Я даже попытался ей, что то сказать, но как обычно вышло только «агу», и в этот раз оно было жалобное. Я знал, что такое боль, я мог терпеть её десятками часов, но эти зубы, которые словно раскалённый металл пронзали мою голову, сломили временно даже меня. И поэтому я от бессилия начал потихоньку подвывать, вторя той метели, что выла за стенами дома.

— Сейчас я приготовлю отвар, и тебе станет легче. — Проговорила мама, взяв меня на руки и я вновь любопытно за озирался по сторонам, уже совсем скоро я поползу и изучу весь дом, который был плохо виден мне в полумраке.

— А можно я его подержу? — Словно из неоткуда появилась моя рыжеволосая сестренка Астрид.

Я недоверчиво с высоты рук матери покосился на маленькие и как я подозреваю не сильные ручки сестры и очень не хотел в них попасть. Ведь пару дней назад нас навещал дед по линии папы и чуть не уронил меня, что перепугало не только меня, но и всю мою семью.

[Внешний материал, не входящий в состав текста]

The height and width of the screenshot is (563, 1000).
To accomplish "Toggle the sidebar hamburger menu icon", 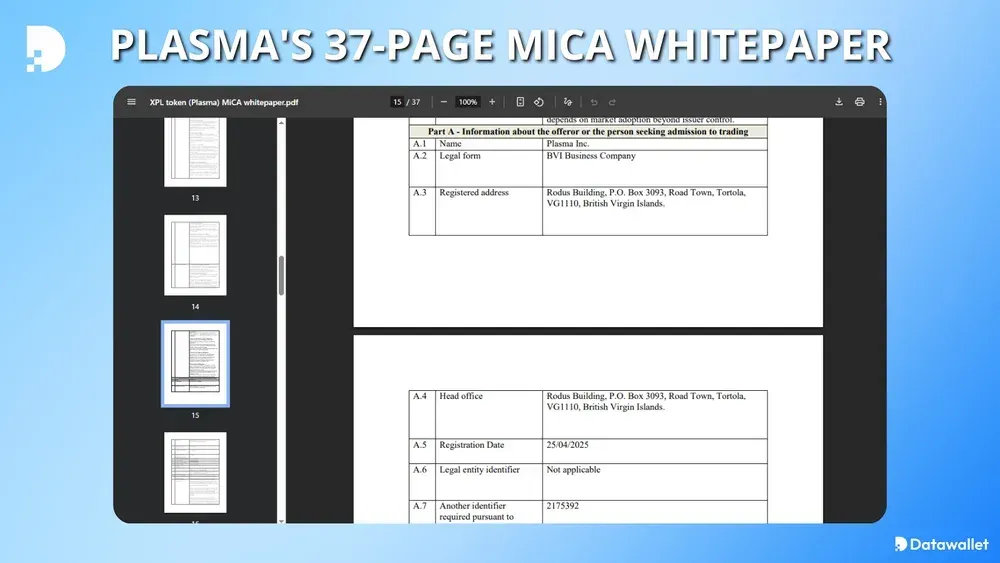I will (131, 102).
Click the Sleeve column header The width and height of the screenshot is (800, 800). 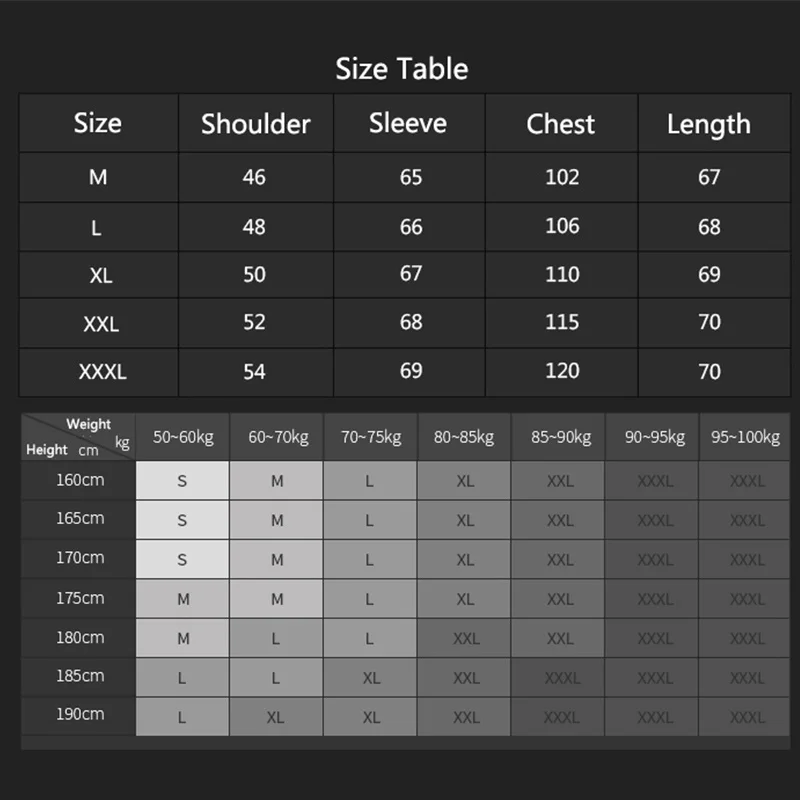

— Нет Астрид, он слишком мал. — Проговорил спокойно, с хрипотцой в голосе сидящий на лавке у единственного окна мой отец, который отдыхал после поездки в лес. — Миуюки, давай я пока пообщаюсь с сыном, а ты похозяйничаешь у очага.

— Буду очень рада этому — Улыбнулась мама, которая любила, чтобы её называли по её истинному имени. — Астрид садись рядом тебе тоже не помешает послушать отца.